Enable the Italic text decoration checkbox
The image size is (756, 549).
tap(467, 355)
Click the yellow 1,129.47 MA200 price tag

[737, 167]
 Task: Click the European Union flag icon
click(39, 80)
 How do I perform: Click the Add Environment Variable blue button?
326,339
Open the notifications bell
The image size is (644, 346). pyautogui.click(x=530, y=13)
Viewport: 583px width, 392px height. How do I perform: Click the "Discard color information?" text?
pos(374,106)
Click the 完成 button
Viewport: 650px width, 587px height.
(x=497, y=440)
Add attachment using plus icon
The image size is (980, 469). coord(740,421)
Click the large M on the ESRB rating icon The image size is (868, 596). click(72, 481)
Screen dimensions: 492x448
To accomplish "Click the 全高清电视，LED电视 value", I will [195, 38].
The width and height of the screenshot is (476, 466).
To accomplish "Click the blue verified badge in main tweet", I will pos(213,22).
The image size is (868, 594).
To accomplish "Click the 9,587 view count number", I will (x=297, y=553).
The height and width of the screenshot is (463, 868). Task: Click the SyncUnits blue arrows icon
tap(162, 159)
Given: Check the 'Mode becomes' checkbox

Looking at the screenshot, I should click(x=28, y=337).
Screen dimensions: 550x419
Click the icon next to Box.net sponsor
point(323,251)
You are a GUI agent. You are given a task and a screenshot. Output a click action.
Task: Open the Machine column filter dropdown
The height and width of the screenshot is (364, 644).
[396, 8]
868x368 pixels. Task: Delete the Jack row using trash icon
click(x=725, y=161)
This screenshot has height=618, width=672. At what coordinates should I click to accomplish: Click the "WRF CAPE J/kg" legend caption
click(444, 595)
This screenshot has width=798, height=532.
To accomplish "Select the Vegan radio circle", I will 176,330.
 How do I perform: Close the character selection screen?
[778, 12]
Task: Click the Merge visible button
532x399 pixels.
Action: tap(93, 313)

What you should do> Would you please write out the entries again exactly?

Output for this exercise>
Enable the Italic text decoration checkbox
The image size is (756, 549).
tap(467, 355)
Click the yellow 1,129.47 MA200 price tag

[737, 167]
 Task: Click the European Union flag icon
click(39, 80)
 How do I perform: Click the Add Environment Variable blue button?
326,339
Open the notifications bell
The image size is (644, 346). pyautogui.click(x=530, y=13)
Viewport: 583px width, 392px height. How do I perform: Click the "Discard color information?" text?
pos(374,106)
Click the 完成 button
Viewport: 650px width, 587px height.
(x=497, y=440)
Add attachment using plus icon
The image size is (980, 469). coord(740,421)
Click the large M on the ESRB rating icon The image size is (868, 596). click(72, 481)
Screen dimensions: 492x448
To accomplish "Click the 全高清电视，LED电视 value", I will [195, 38].
The width and height of the screenshot is (476, 466).
To accomplish "Click the blue verified badge in main tweet", I will pos(213,22).
The image size is (868, 594).
To accomplish "Click the 9,587 view count number", I will (x=297, y=553).
The height and width of the screenshot is (463, 868). Task: Click the SyncUnits blue arrows icon
tap(162, 159)
Given: Check the 'Mode becomes' checkbox

Looking at the screenshot, I should click(x=28, y=337).
Screen dimensions: 550x419
Click the icon next to Box.net sponsor
point(323,251)
You are a GUI agent. You are given a task and a screenshot. Output a click action.
Task: Open the Machine column filter dropdown
The height and width of the screenshot is (364, 644).
[396, 8]
868x368 pixels. Task: Delete the Jack row using trash icon
click(x=725, y=161)
This screenshot has height=618, width=672. At what coordinates should I click to accomplish: Click the "WRF CAPE J/kg" legend caption
click(444, 595)
This screenshot has width=798, height=532.
To accomplish "Select the Vegan radio circle", I will 176,330.
 How do I perform: Close the character selection screen?
[778, 12]
Task: Click the Merge visible button
532x399 pixels.
Action: tap(93, 313)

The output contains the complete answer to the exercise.